Saved data entries:
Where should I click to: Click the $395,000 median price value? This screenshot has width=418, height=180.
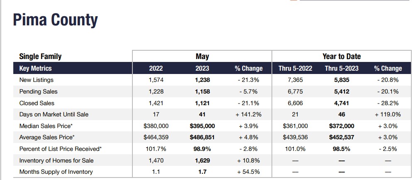tap(202, 126)
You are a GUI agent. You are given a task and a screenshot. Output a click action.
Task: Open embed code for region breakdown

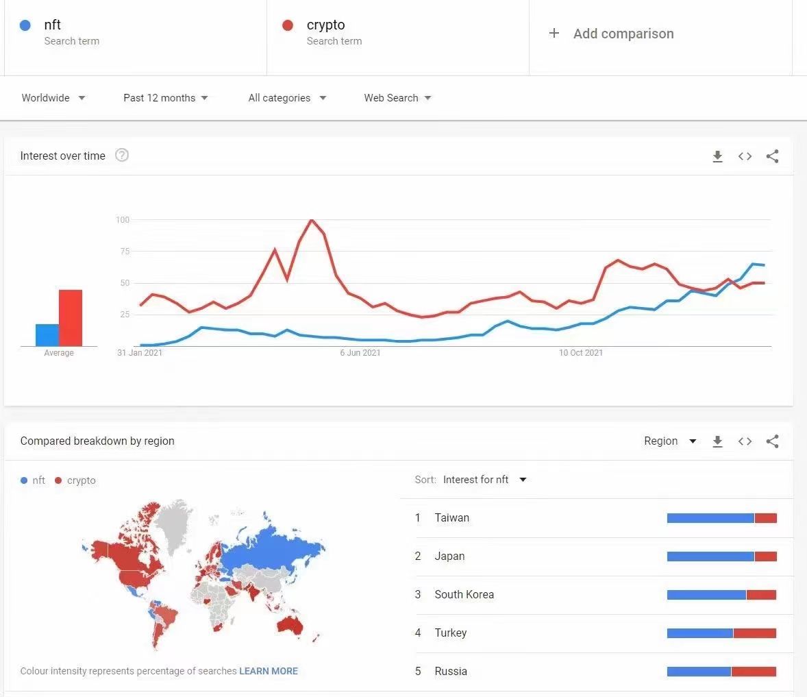(x=745, y=441)
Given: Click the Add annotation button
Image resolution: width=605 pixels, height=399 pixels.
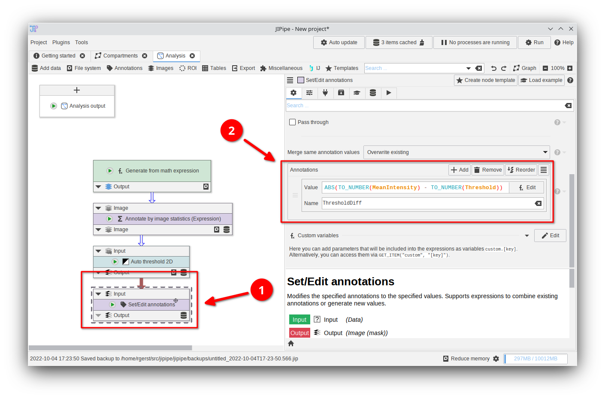Looking at the screenshot, I should (x=460, y=170).
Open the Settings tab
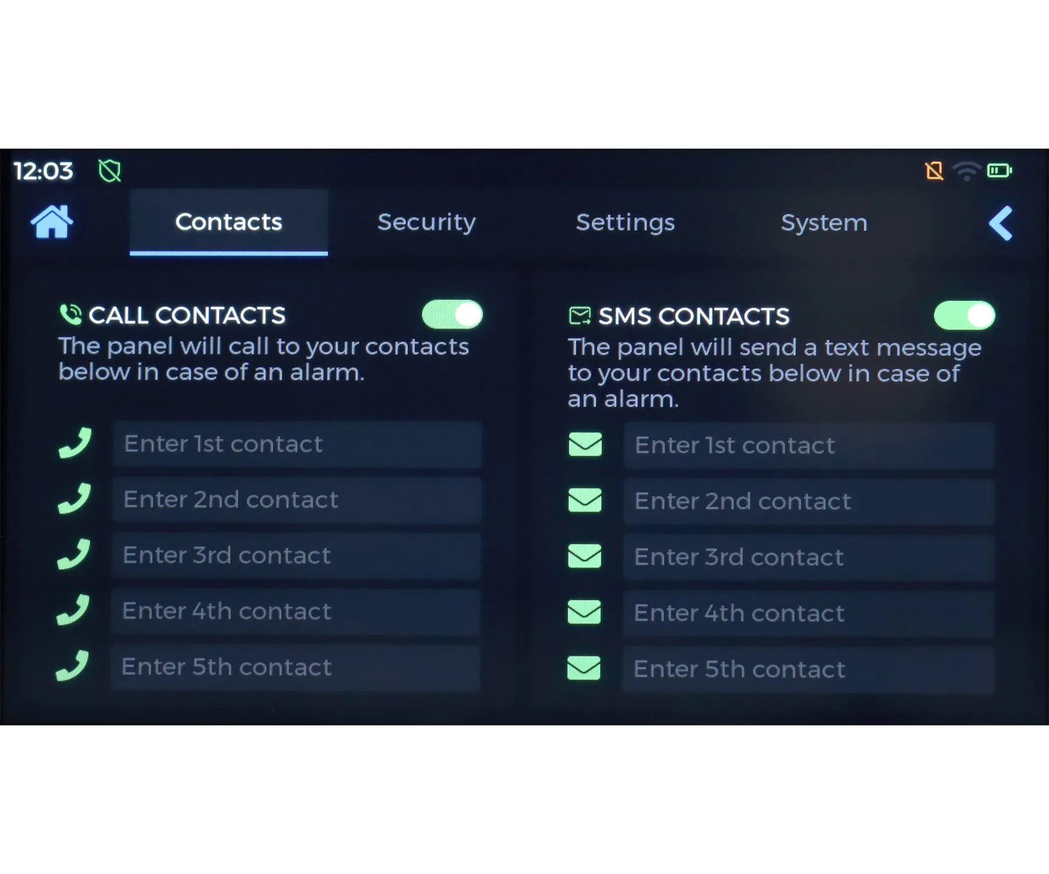This screenshot has height=874, width=1049. [x=625, y=222]
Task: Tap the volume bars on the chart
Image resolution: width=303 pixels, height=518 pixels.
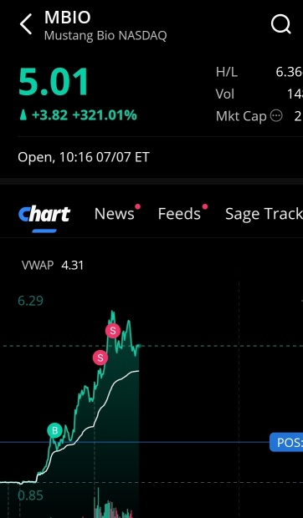Action: 114,504

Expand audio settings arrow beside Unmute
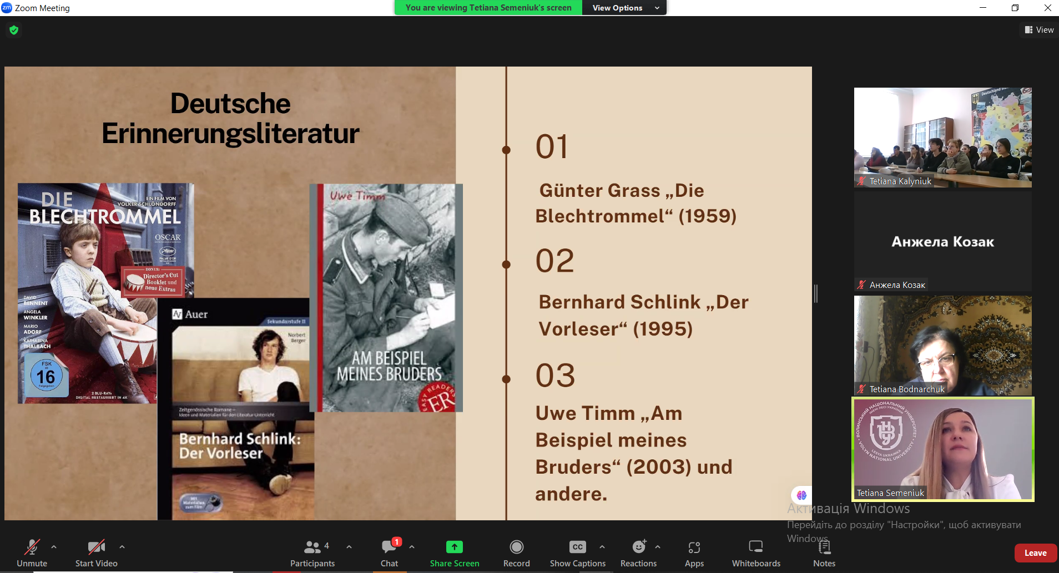[x=54, y=547]
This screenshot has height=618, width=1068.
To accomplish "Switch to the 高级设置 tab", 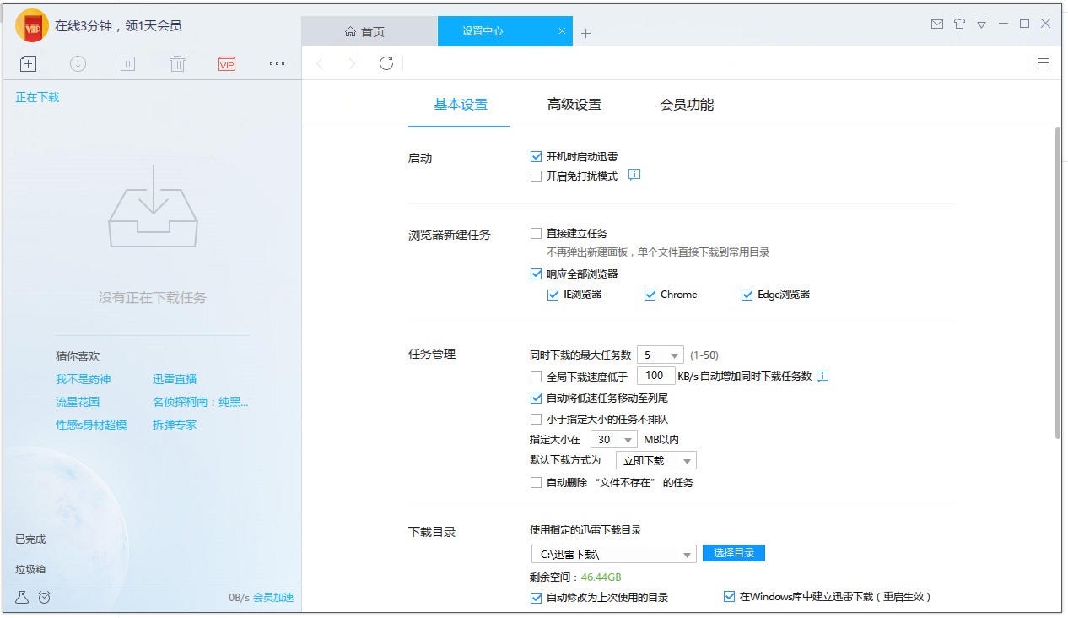I will click(574, 104).
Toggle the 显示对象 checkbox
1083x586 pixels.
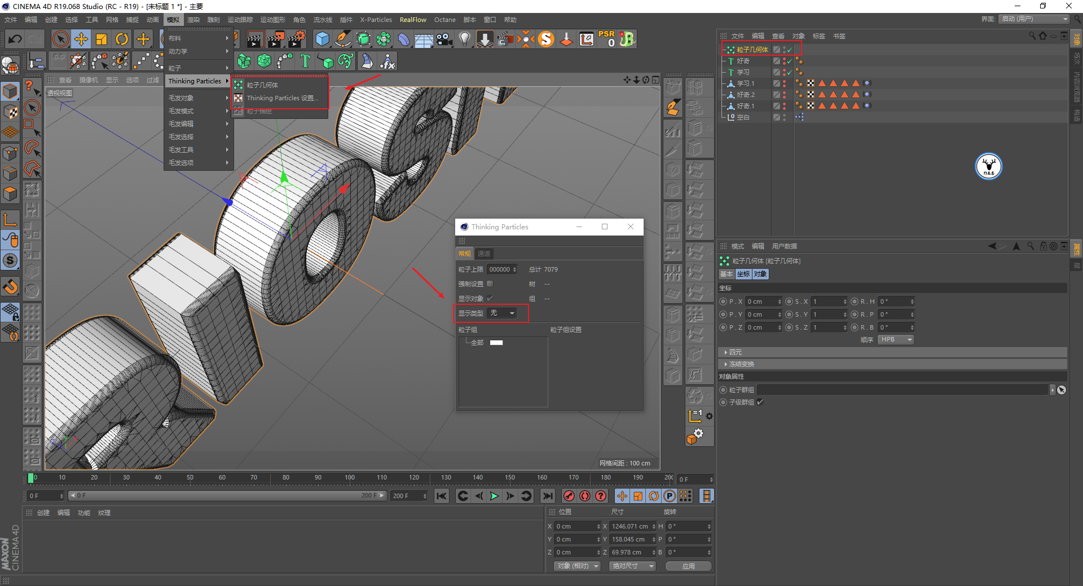coord(490,299)
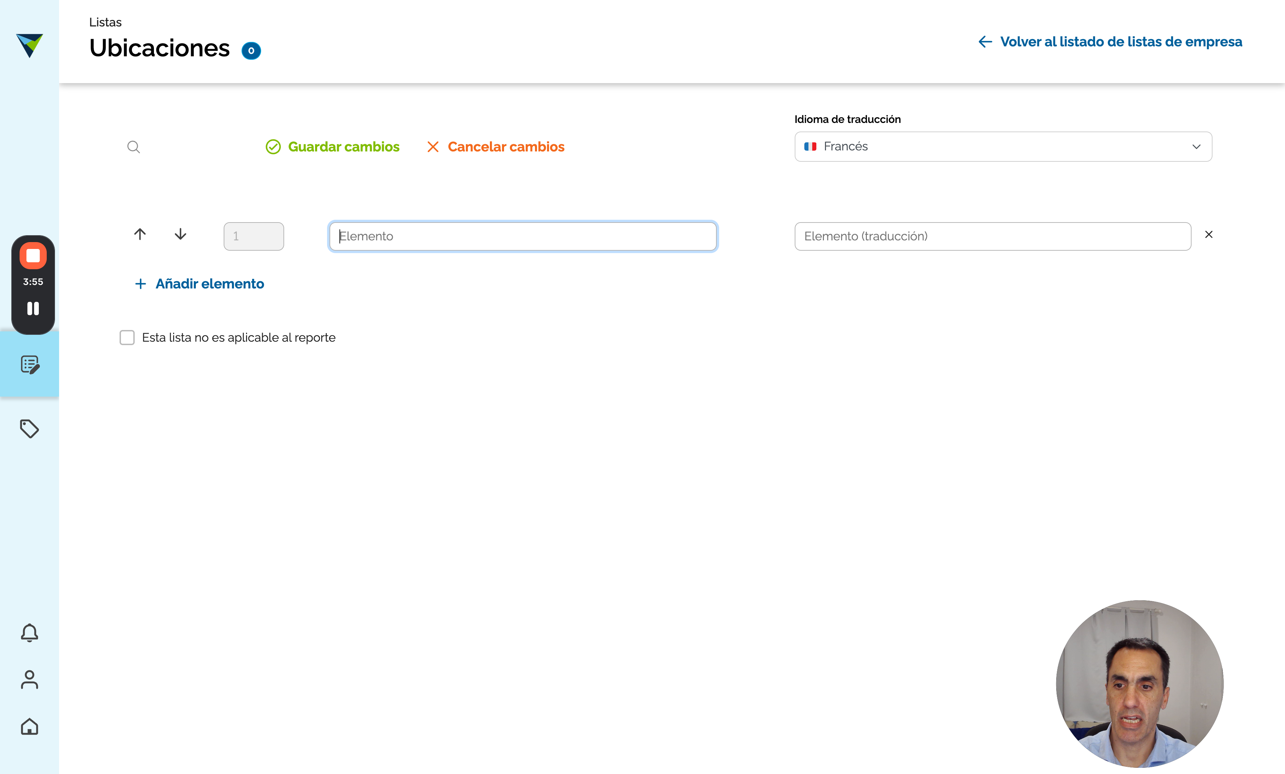Expand the Idioma de traducción dropdown
Image resolution: width=1285 pixels, height=774 pixels.
tap(1003, 146)
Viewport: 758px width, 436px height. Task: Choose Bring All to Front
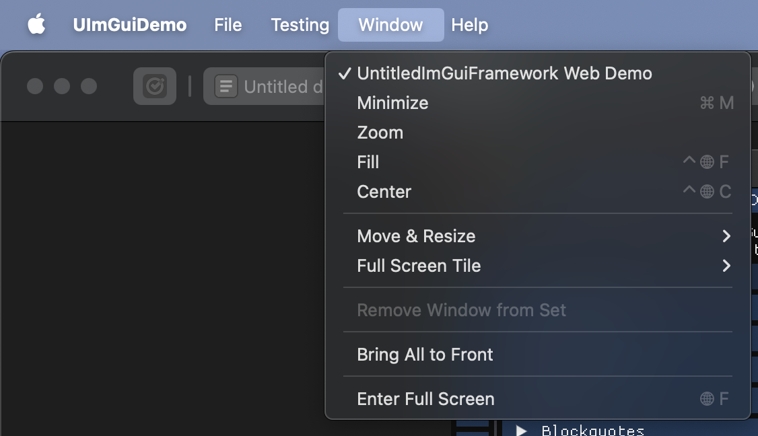pyautogui.click(x=538, y=355)
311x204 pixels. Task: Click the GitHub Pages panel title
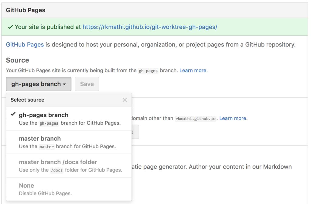[x=26, y=10]
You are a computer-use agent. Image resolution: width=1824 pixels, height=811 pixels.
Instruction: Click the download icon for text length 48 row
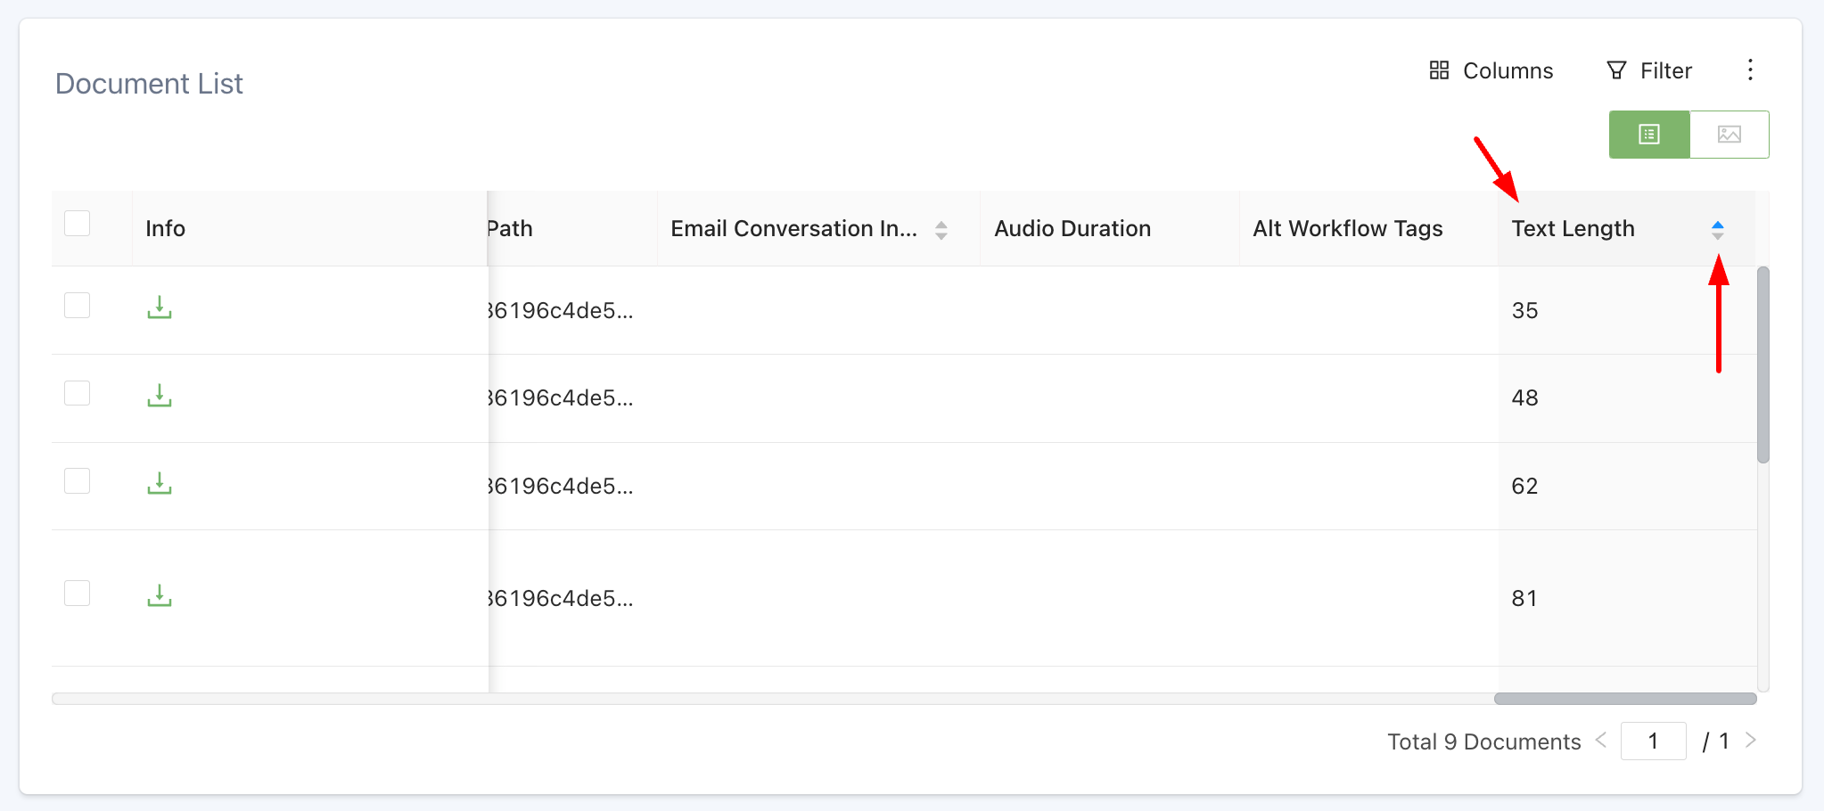tap(159, 396)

Description of the task — Which lines above hold the string "agent"? Copy each of them.

Result of the task —
You are a GUI agent. You are given a task and a screenshot. Output a click action.
You are a computer-use agent. Image resolution: width=1824 pixels, height=811 pixels.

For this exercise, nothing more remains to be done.